● **Task to carry out**: Every line from the one with "Click the Ячейки (Cells) button" to the end of the listing below must be printed exactly, with no other text and no pictures.
[Opening Provided records section]
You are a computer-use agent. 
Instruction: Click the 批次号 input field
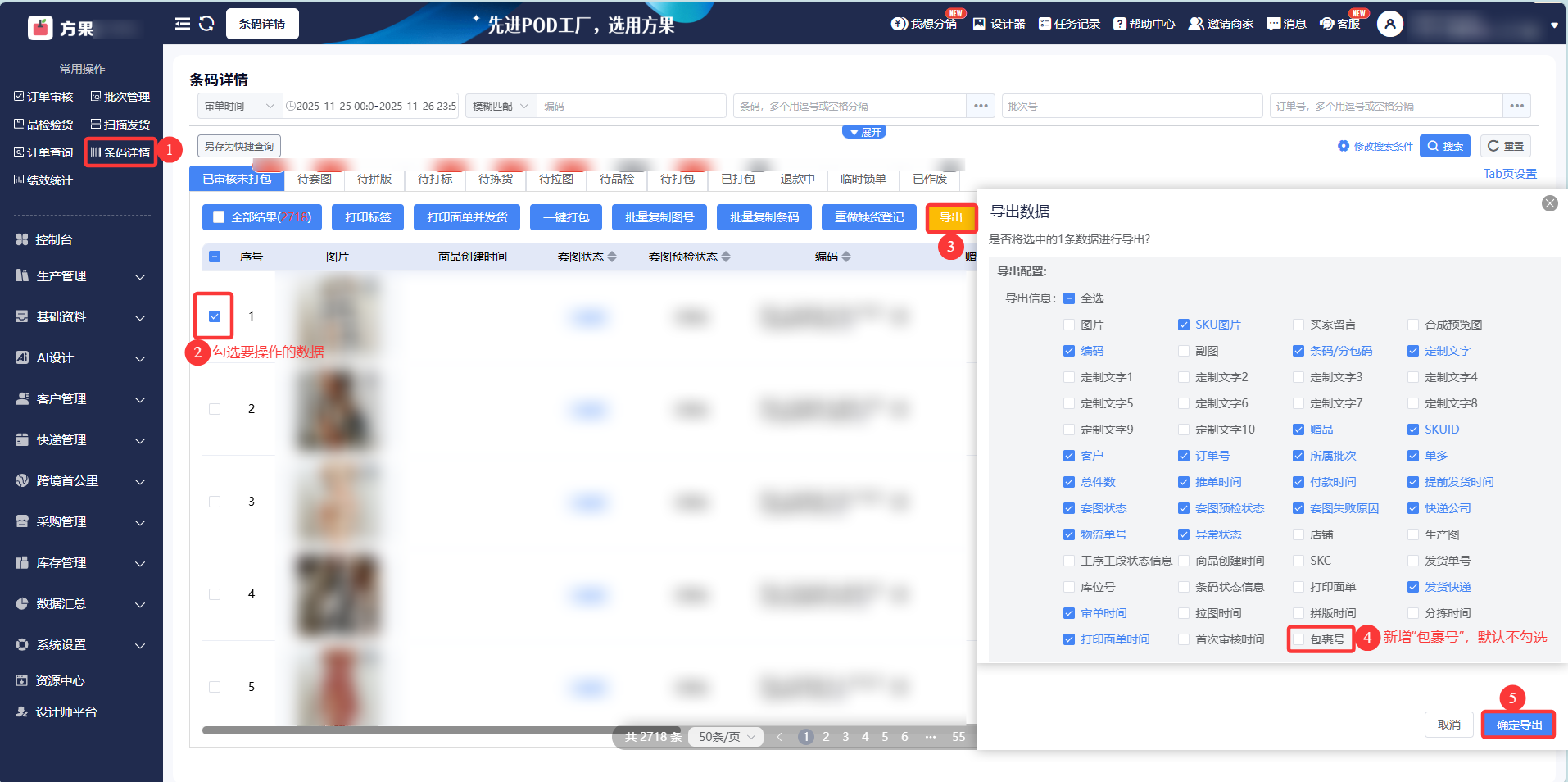point(1131,106)
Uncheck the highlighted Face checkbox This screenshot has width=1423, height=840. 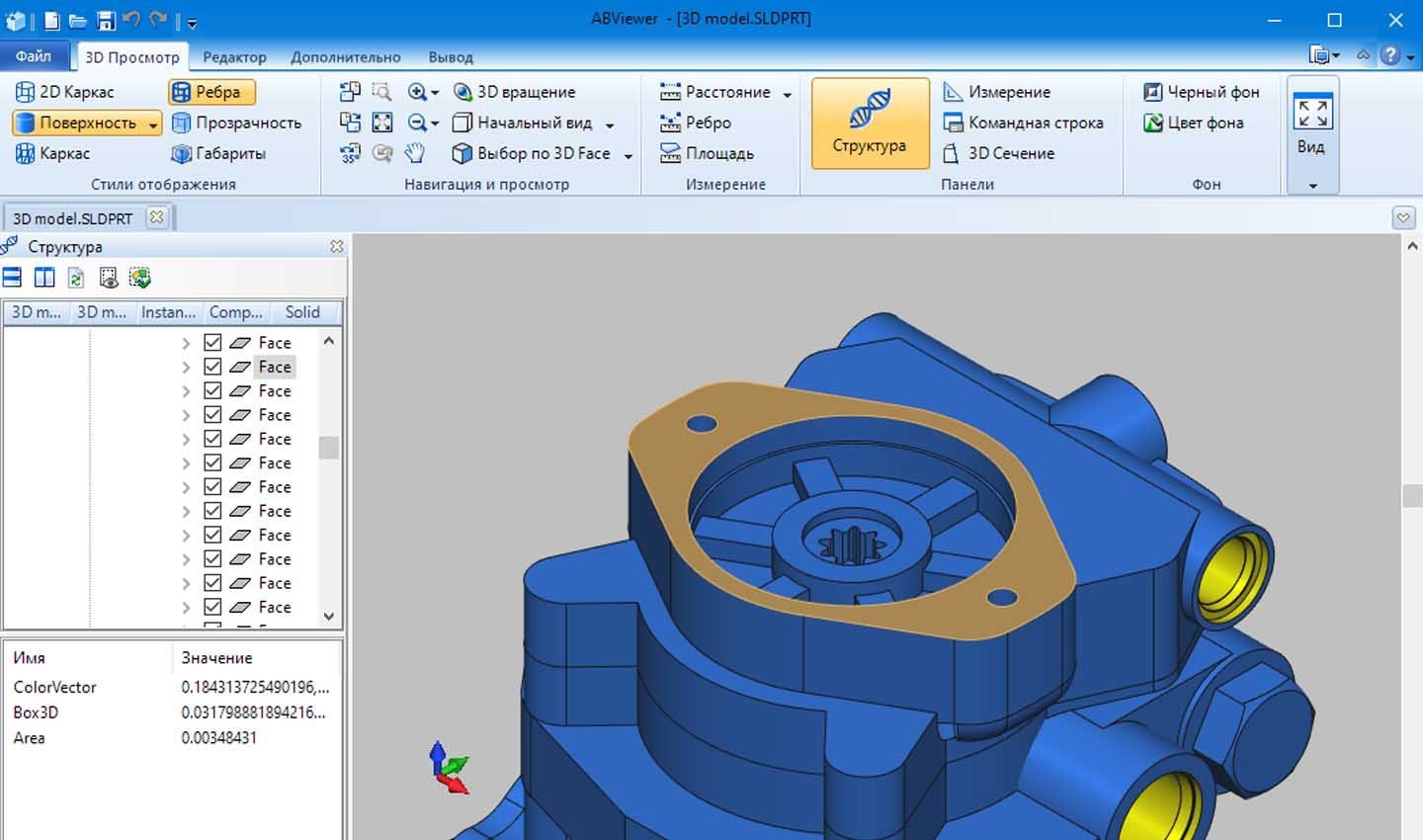[212, 367]
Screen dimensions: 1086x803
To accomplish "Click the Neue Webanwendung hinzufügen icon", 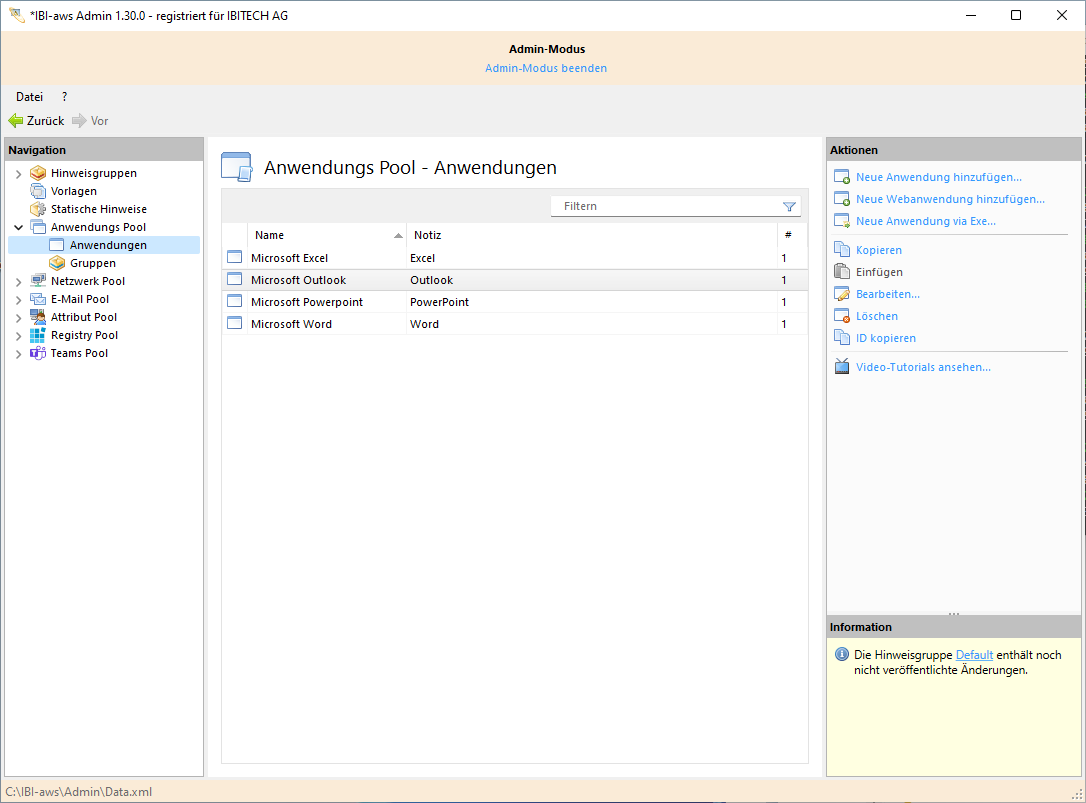I will [x=841, y=198].
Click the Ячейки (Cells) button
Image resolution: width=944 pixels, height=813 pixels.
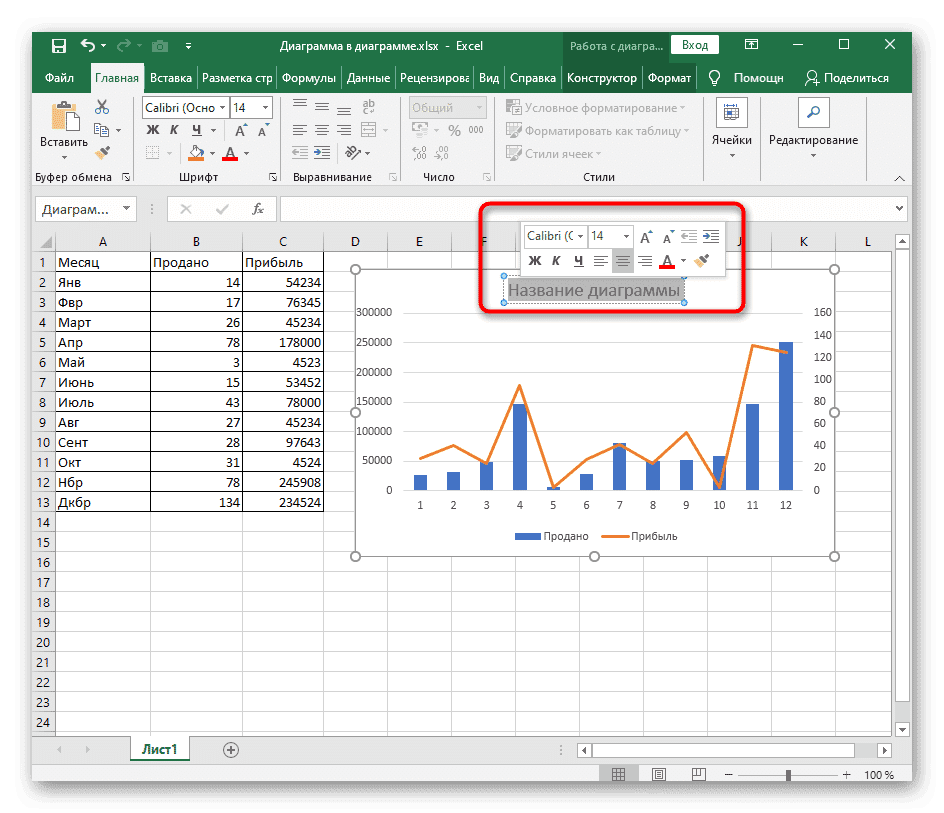(x=731, y=125)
[Closing Provided records section]
● **Problem solution**:
Click the Ячейки (Cells) button
Image resolution: width=944 pixels, height=813 pixels.
(x=731, y=125)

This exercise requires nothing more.